POLICEMAN ‘PIMP’
Cop charged with having hooker stable
A Brooklyn cop moonlighted as a pimp with a stable of 11 hookers — sometimes heading straight from work at his NYPD station house to his seedy side gig, authorities said Tuesday.
Eduardo Cornejo, an Army vet whose wife is an NYPD sergeant, used his personal car to ferry the prostitutes to hotsheet motels around the area — charging johns $100 for 15 minutes and $150 for 30 minutes, officials said.
The rogue cop was well aware of the risks he was taking, according to a wire tap made while Cornejo was talking with several women in a car on Jan. 21.
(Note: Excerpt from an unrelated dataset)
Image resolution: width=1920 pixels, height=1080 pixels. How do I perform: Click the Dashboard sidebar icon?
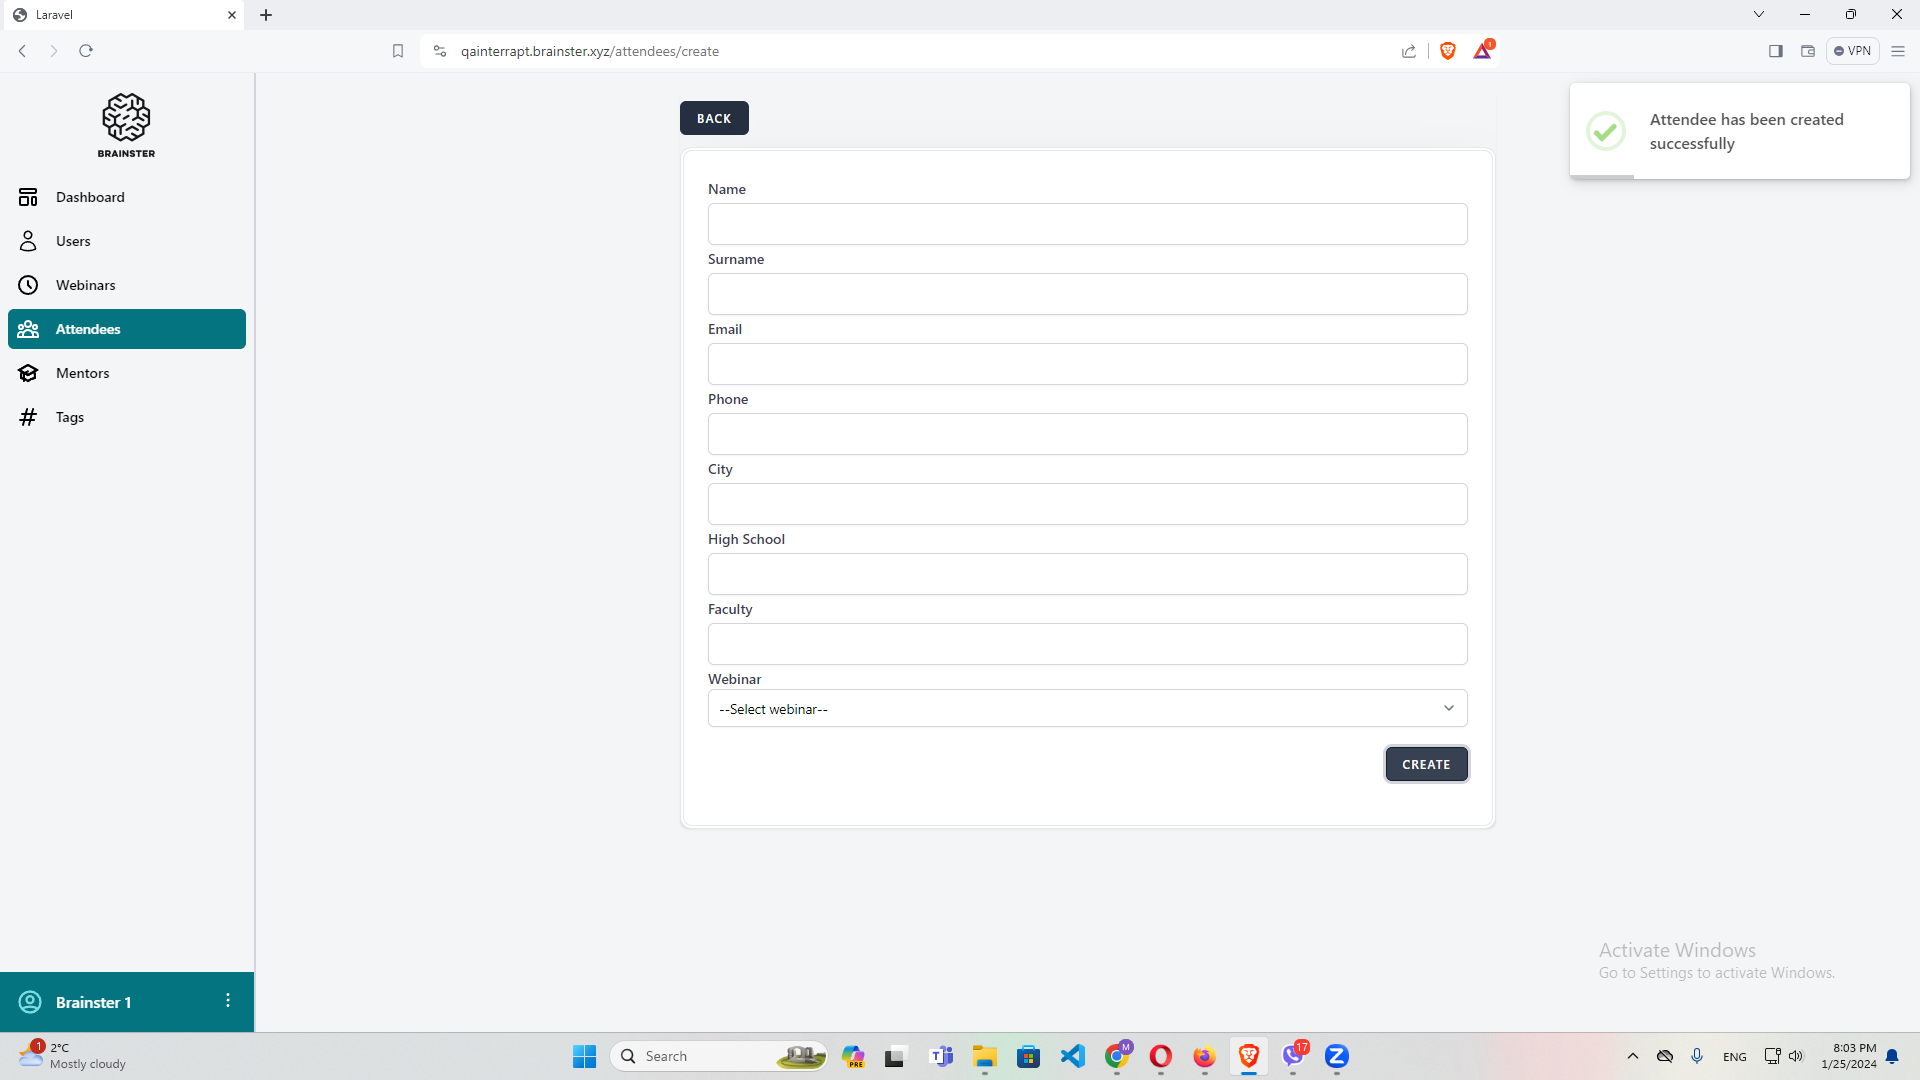coord(28,197)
“That might make it hot though, standing outside with a bunch of girls . . . [The cops] are going to know what’s up real quick,” he allegedly warned them.
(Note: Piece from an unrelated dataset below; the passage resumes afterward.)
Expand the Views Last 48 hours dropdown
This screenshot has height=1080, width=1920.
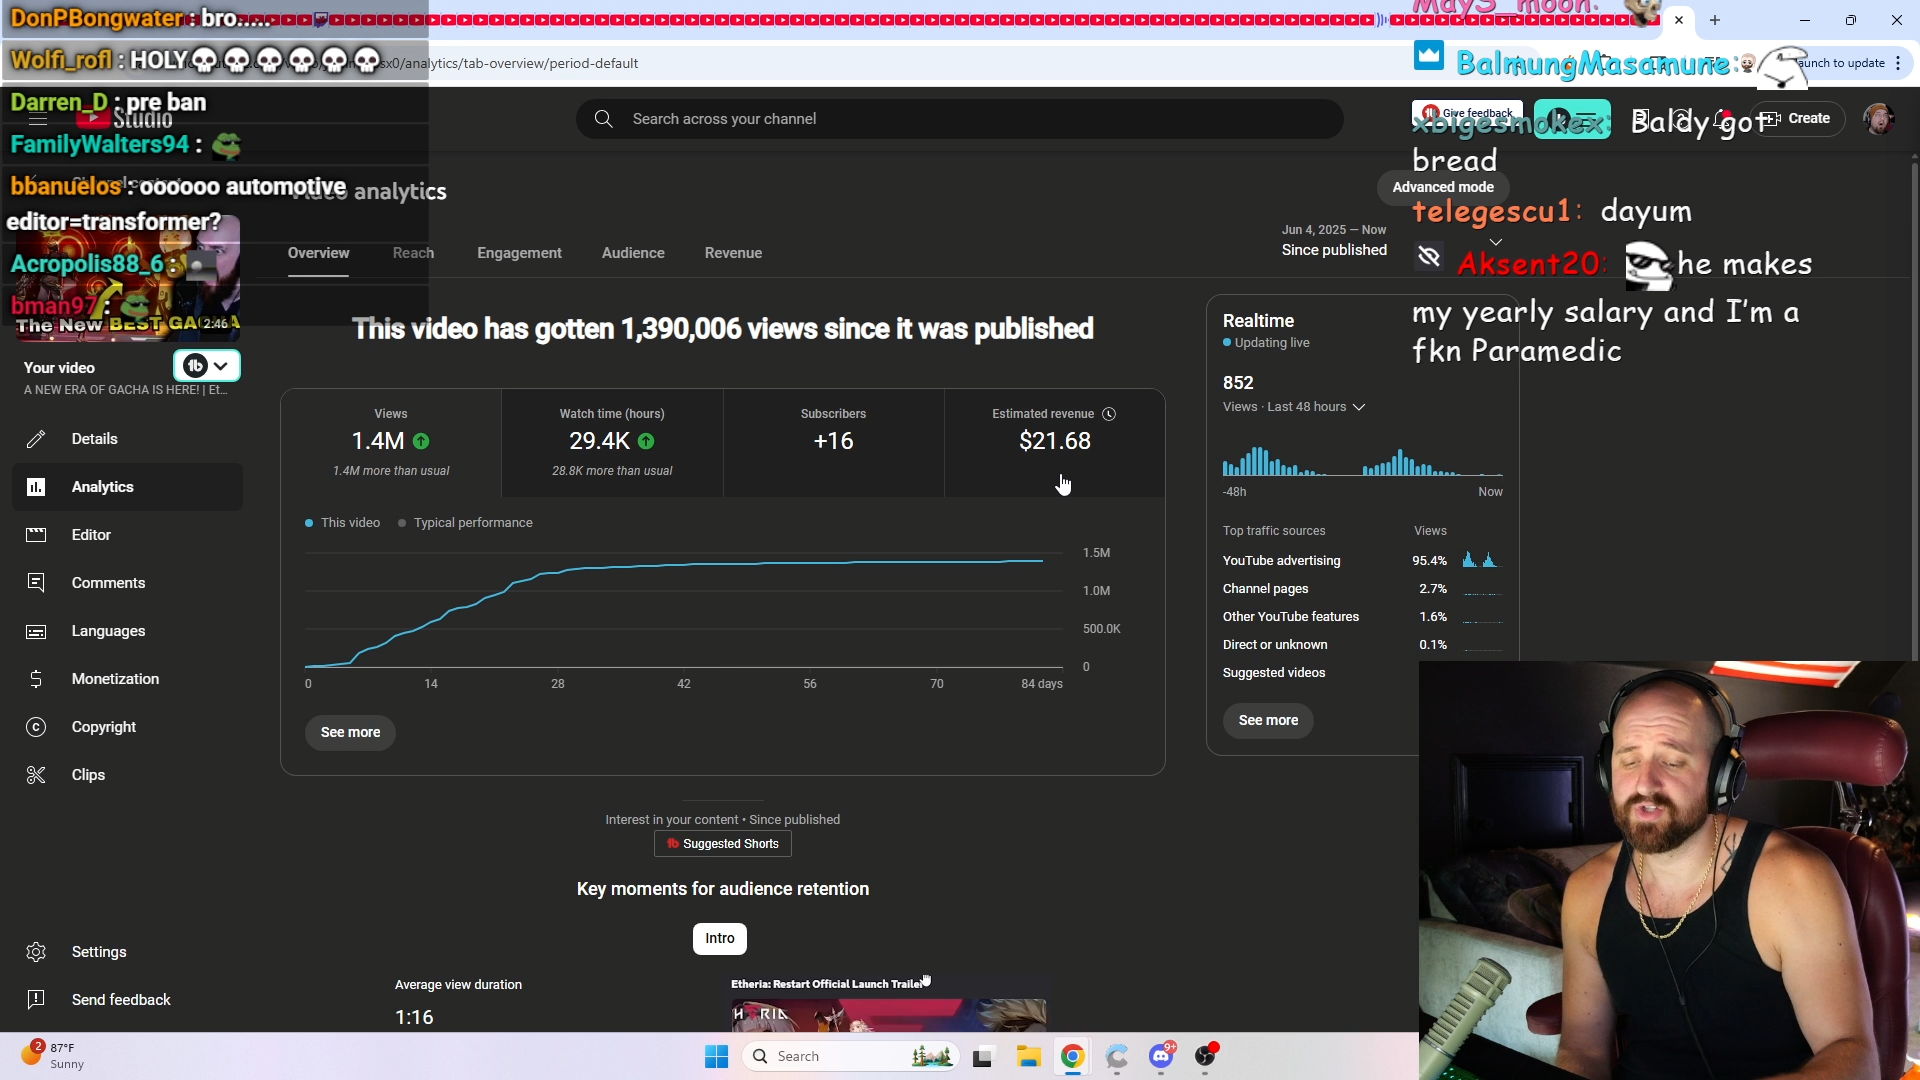point(1359,407)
Cornejo, 33, was fired as a cop after 11 years last month after failing a drug test — and busted for prostitution Tuesday at the Nissan dealership where he had just taken a job.
The NYPD’s Internal Affairs Bureau and the FBI were first alerted to his alleged shenanigans after getting a tip last spring that he was pimping out a woman.
In July, undercover officers saw Cornejo bringing young women from Long Island to New Jersey motels and actively negotiating with customers, according to Brook lyn federalcourt documents.
Sources said Cornejo worked in the 67th Precinct before being transferred to the 79th Precinct around 2012. He was transferred after getting into a dustup over changing seats with a Citi Field security guard during a Mets game.
Last October, cops stopped Cornejo in his personal car for erratic driving after seeing him pimping women at a motel in East Meadow, LI, officials said.
“During the car stop, members of law enforcement observed female attire, including thong underwear, inside the Cornejo vehicle,” papers state.
A judge authorized agents to install a bug in Cornejo’s car last month, and he was caught on tape explicitly discussing prostitution activity, the complaint states.
He was arraigned and held without bail Tuesday. His estranged wife, Kema Cornejo, was in court, but declined to comment.
His brother told The Post Cornejo was being framed.
“He’s always been a good guy . . . I don’t know where all of this stuff came from,’’ said the sibling, who declined to be named.